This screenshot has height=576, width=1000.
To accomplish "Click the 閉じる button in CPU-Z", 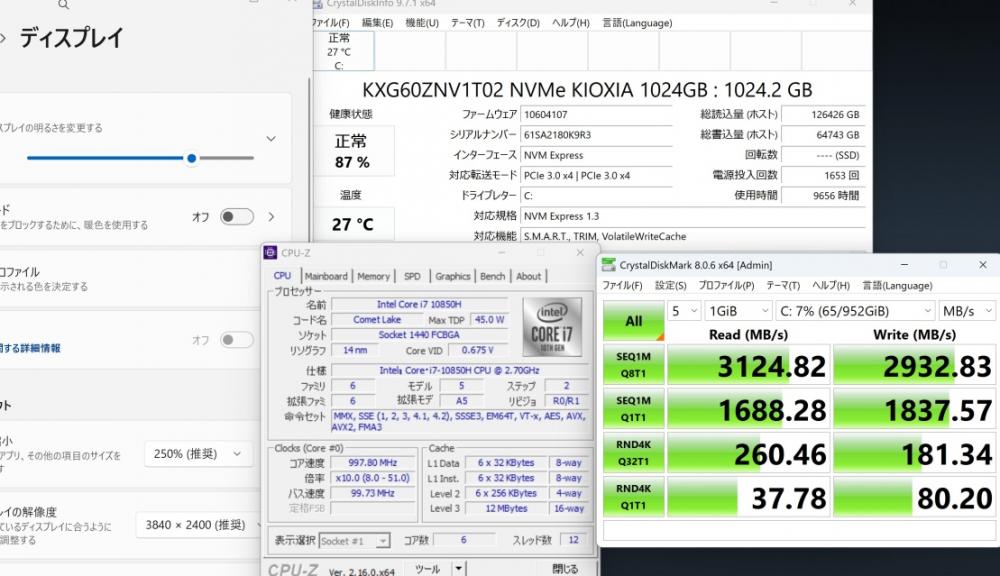I will pyautogui.click(x=565, y=569).
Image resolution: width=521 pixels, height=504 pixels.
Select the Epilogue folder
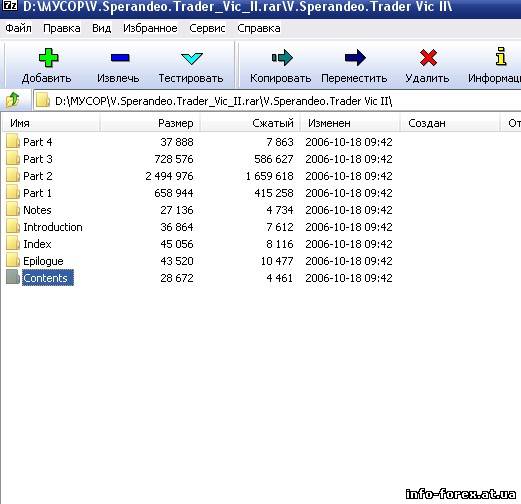(43, 261)
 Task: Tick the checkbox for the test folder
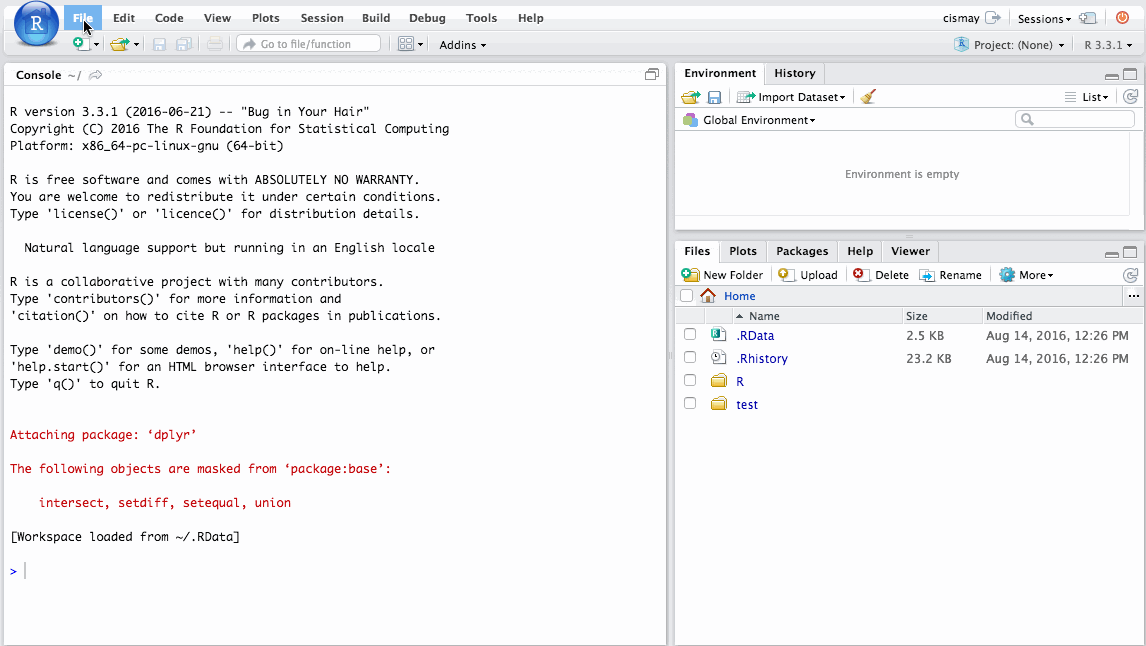coord(690,404)
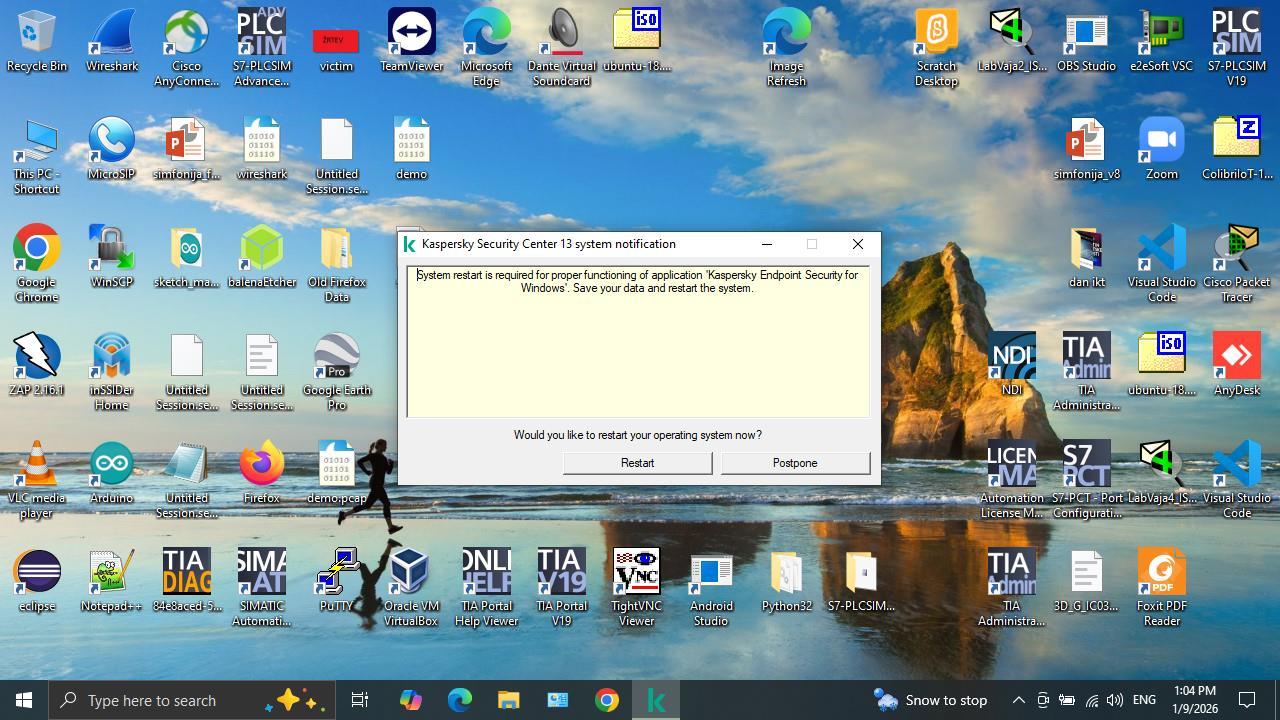
Task: Open the clock and calendar flyout
Action: pyautogui.click(x=1192, y=700)
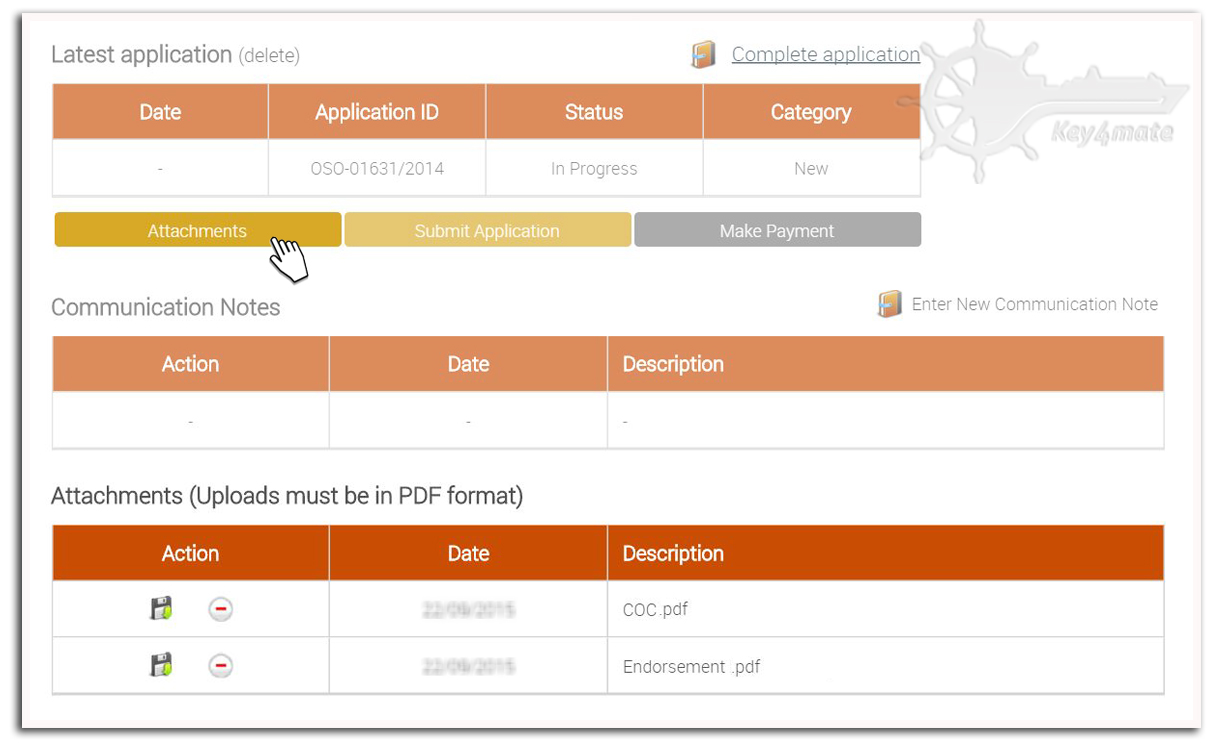Click the Status column header
Screen dimensions: 1220x743
tap(594, 112)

**Task directions:** Locate the word "width" in the data above. Copy every line carrying it.

**Answer box:**
This screenshot has height=576, width=1000.
Image resolution: width=521 pixels, height=504 pixels.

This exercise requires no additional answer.